AI Lacks Sensory Understanding Of Flowers Study Reveals
A new study from The Ohio State University reveals that prominent large language models (LLMs) like ChatGPT face challenges in understanding and describing flowers with the same depth as humans. These AI models are primarily trained using language and image data, lacking direct experience with sensory activities such as touch or smell.
Representative image. Credit: estt/iStock
Unpacking the Study's Discoveries on AI Perception
“A large language model can’t smell a rose, touch the petals of a daisy or walk through a field of wildflowers,” stated Qihui Xu, lead author of the study and a postdoctoral researcher in psychology at The Ohio State University. “Without those sensory and motor experiences, it can’t truly represent what a flower is in all its richness. The same is true of some other human concepts,” he elaborated.
Xu and colleagues conducted a comparative analysis involving humans and various LLMs, specifically two models each from OpenAI (GPT-3.5 and GPT-4) and Google (PaLM and Gemini). Their research utilized a knowledge base of 4,442 words, including terms like ‘flower’, ‘hoof’, ‘humorous’, and ‘swing’.
How Researchers Tested AI's Grasp of Concepts
Two primary measures were employed to evaluate both human and LLM understanding. The first, known as Glasgow Norms, required ratings of words across nine dimensions, such as arousal, concreteness, and imageability. For example, this measure assesses how emotionally arousing a flower is or how readily one can form a mental image of it.
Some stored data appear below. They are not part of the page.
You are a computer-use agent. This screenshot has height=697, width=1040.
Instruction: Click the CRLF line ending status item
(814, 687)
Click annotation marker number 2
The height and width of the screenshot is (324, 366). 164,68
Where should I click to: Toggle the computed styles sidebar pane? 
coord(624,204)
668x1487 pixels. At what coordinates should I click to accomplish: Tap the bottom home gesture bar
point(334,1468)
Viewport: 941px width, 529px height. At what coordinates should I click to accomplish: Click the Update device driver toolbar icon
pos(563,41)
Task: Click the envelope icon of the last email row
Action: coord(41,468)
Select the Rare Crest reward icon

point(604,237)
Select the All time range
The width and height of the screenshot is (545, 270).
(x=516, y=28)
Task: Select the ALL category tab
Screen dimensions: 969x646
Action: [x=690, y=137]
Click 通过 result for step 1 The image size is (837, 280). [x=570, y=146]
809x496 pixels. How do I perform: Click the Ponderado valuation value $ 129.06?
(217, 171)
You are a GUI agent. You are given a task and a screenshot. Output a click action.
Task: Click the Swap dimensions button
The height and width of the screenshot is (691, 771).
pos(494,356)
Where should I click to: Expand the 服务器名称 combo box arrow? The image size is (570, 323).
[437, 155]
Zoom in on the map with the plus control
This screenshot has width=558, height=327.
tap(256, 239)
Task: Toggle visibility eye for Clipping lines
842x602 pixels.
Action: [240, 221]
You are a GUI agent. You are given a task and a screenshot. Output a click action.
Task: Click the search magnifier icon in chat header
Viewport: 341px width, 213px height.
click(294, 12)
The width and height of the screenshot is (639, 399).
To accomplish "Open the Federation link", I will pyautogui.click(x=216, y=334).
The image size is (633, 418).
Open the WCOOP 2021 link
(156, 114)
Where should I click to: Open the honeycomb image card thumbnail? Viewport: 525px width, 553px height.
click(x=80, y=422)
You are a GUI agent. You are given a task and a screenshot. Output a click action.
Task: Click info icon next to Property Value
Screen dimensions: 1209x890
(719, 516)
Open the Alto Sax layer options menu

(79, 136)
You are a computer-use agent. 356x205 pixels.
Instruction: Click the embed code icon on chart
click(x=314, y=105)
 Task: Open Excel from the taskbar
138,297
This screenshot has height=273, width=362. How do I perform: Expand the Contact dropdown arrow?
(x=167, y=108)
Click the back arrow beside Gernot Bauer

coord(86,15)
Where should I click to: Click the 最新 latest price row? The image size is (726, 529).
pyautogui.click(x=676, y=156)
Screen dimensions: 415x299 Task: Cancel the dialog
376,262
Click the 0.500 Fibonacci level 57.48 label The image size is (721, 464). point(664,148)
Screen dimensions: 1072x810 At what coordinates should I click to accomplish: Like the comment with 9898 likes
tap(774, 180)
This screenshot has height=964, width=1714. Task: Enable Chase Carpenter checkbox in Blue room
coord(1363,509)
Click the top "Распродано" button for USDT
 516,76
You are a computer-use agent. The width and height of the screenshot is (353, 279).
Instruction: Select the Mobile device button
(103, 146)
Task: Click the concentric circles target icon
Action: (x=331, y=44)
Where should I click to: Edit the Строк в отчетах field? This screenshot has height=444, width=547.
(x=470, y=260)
The second measure, Lancaster Norms, investigated the connection between word concepts and sensory information (touch, hearing, smell, vision), as well as motor activities involving the mouth, hands, arms, and torso. This might involve rating how much one experiences flowers through smell or through actions involving the torso.
The researchers aimed to understand how LLMs and humans correlate concepts. The first analysis explored whether humans and AI generally agree on properties like the emotional arousal of different concepts. The second analysis focused on the ability of humans and LLMs to determine how words are interconnected. For instance, while both pasta and roses possess strong smells, humans perceive pasta as more similar to noodles than to roses. This distinction arises because human comparison isn't based solely on one sense like smell but also incorporates visual and taste information.
Key Differences in Human vs AI Understanding
Overall, the LLMs demonstrated a strong correlation with human concepts. However, significant discrepancies emerged when AI models were required to describe aspects linked to sensory experiences, such as taste. In these areas, AI failed to fully capture human-like conceptual understanding.
“From the intense aroma of a flower, the vivid silky touch when we caress petals, to the profound joy evoked, human representation of ‘flower’ binds these diverse experiences and interactions into a coherent category,” the researchers noted in their paper.
Xu further commented, “They obtain what they know by consuming vast amounts of text – orders of magnitude larger than what a human is exposed to in their entire lifetimes – and still can’t quite capture some concepts the way humans do.”
The Evolving Future of AI and Sensory Experience
Despite these findings, Xu highlighted that LLMs are continuously improving and are expected to become better at capturing human-like emotions and concepts over time.
Future developments, particularly the integration of LLMs with sensor data and robotics, are anticipated to enhance their reasoning abilities and enable them to act more appropriately within the physical world.
The complete findings of the study were published last week in the journal Nature Human Behavior.